The First Circuit agreed with the Town that the plaintiffs had not proven that Tewksbury’s Wynn Middle School’s failure to predict continuing acts on the plaintiffs’ child by the peer constituted "deliberate indifference" to the "sexual harrassment".
The court ruled:
Under Title IX of the Education Amendments of 1972, a recipient of
funding from the United States Department of Education may be liable for damages
if "its deliberate indifference [to peer-on-peer sexual harassment] 'subjects'
its students to harassment." Davis v. Monroe County Bd. of Educ., 526 U.S. 629,
644 (1999). A funding recipient is deliberately indifferent to
student-on-student harassment when "the recipient's response to the harassment
or lack thereof is clearly unreasonable in light of the known circumstances."
Id. at 648. [T]he deliberate indifference must, at a minimum, 'cause [students]
to undergo' harassment or 'make them liable or vulnerable' to it." Id. at 645
(alteration in original) (quoting Random House Dictionary of the English
Language 1415 (1966)). In addition, the acts of sexual harassment must be
"known" to the funding recipient. Id. at 647. Finally, the harassment must be
"so severe, pervasive, and objectively offensive that it can be said to deprive
the victims of access to the educational opportunities or benefits provided by
the school." Id. at 650.
Further citing Davis, the decision went on to say that the legal standard "does not require funding recipients to remedy peer harassment.
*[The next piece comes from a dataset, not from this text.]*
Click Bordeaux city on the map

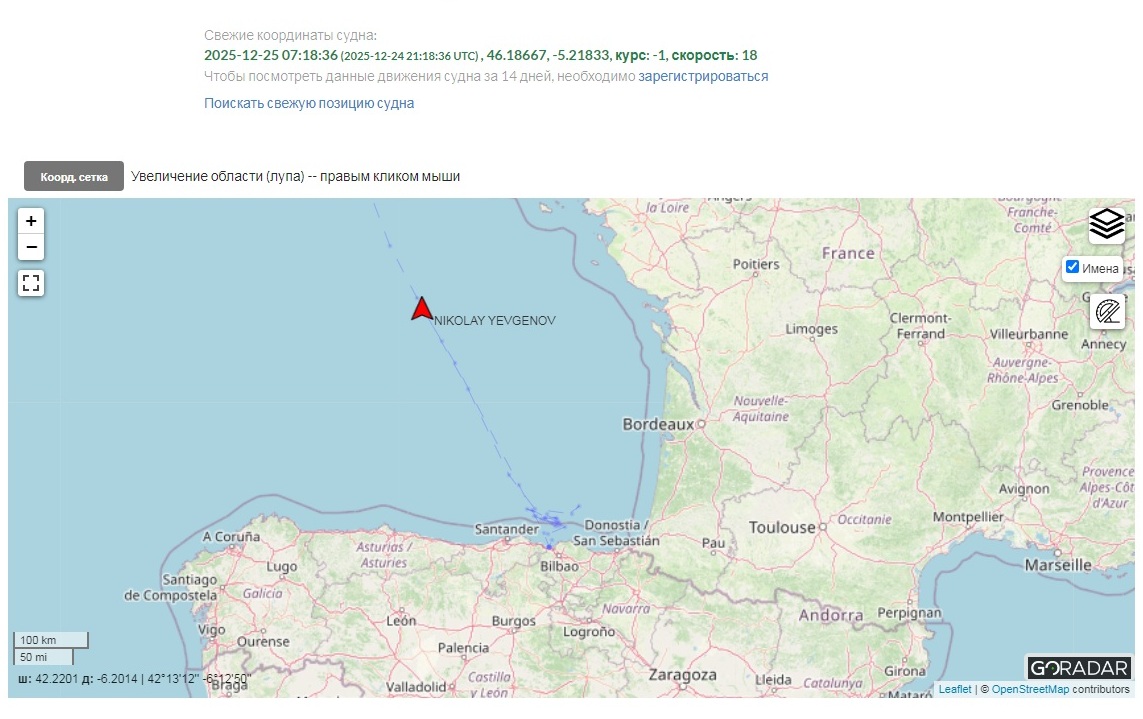pos(658,424)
Davis disapproved of a standard that would force funding recipients to suspend or expel every student accused of misconduct. All that Davis requires is that the school not act clearly unreasonably in response to known instances of harassment."
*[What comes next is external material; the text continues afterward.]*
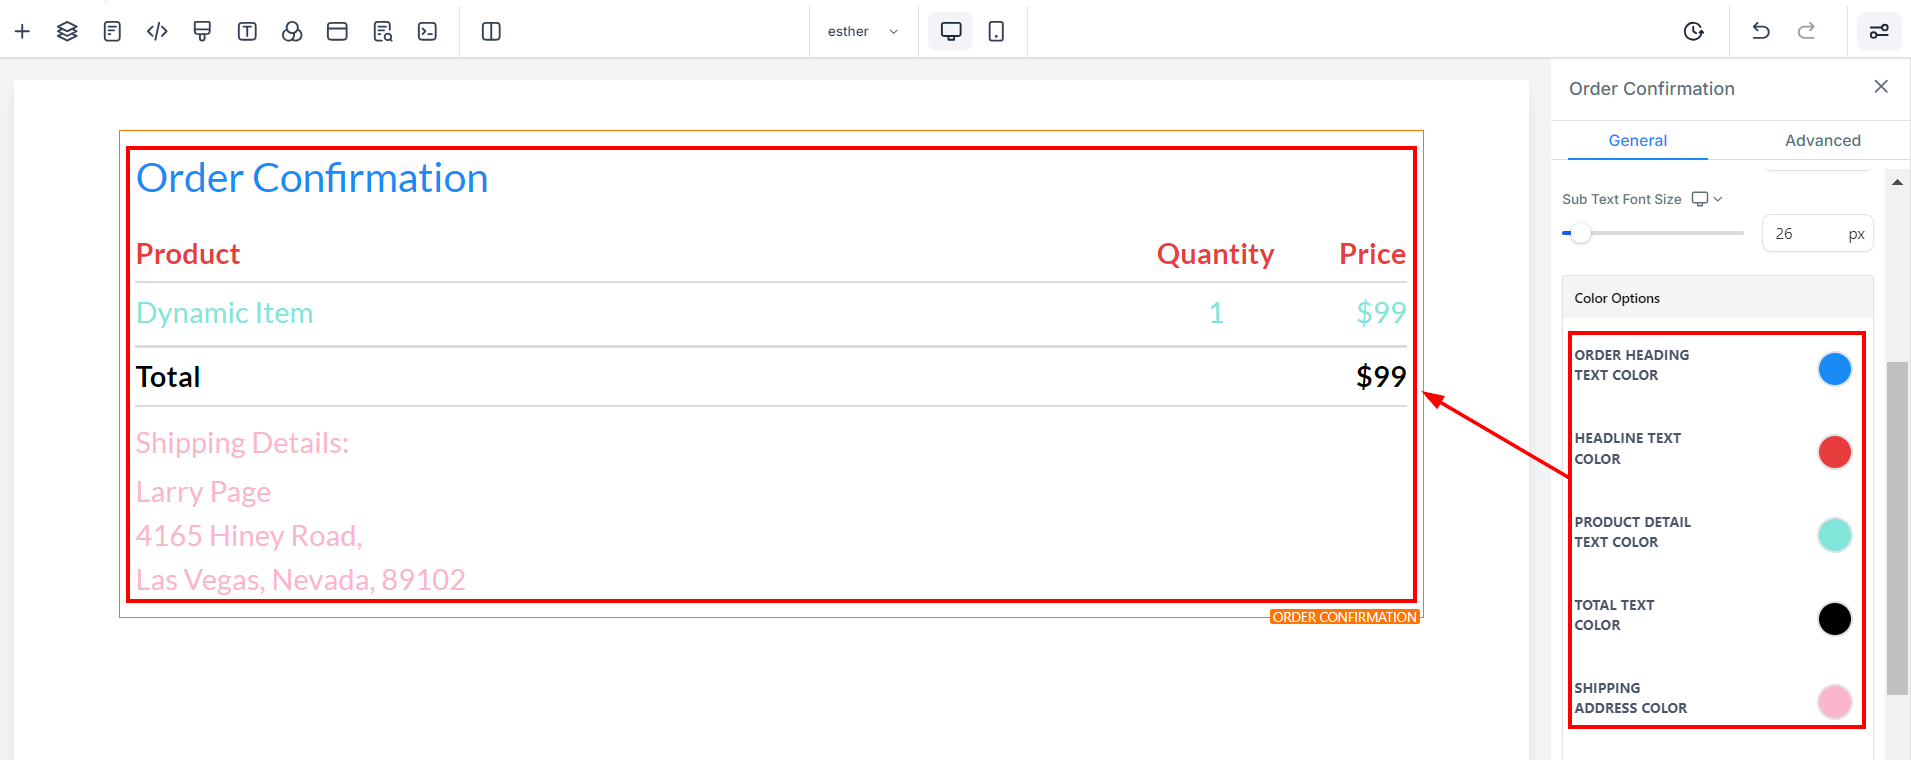Screen dimensions: 1911x760
Task: Select the paint brush theme icon
Action: pos(202,32)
The whole opinion is available on the First Circuit’s website: www.ca1.uscourts.gov
1 comment:
This case makes me glad that I settled a slightly similar case several years ago. My case was a peer-on-peer sexual assault case that settled for $50,000 against the offending child's parents.
My client was 9 years old when a 12 year old neighbor boy had sex with him. We sued when he was 14 after the emotional effects of the assault became clear during therapy for other issues in his family. The theory on which we recovered was that, because of prior deviant acts by the offender, his parents knew or should have known that it was unsafe for a younger child to be left unsupervised with him in his room.
The home-owners' insurer was reluctant to settle on an "intentional tort" case until a run-through with a mock jury showed that we could prevail. Shortly after the mock jury came in with a verdict of $5,000, the insurer offered the $50,000 payment.
The case came to me from a mother whom I had represented twice before. She brought me the case where I learned that we could not write a divorce agreement that could force the father to visit with his children.
And in 1988 she brought me the first care and protection case in which the mother I was representing had me ask the court to order DSS not to close its case and to instead continue to provide services to the family.
That same C&P was my first case involving Multiple Personality Disorder (MPD, now called Disociative Identity Disorder,
DID), my first case involving Munchausen Syndrome by Proxy, my first case involving allegations of ritualized, sexual abuse, my first (and so far only) case in which the mother hid one of her children in my attic so that DSS wouldn't take him and my first (and so far only) case in which I was in court until 8:00 p.m. (having been in court since 9:00 a.m.)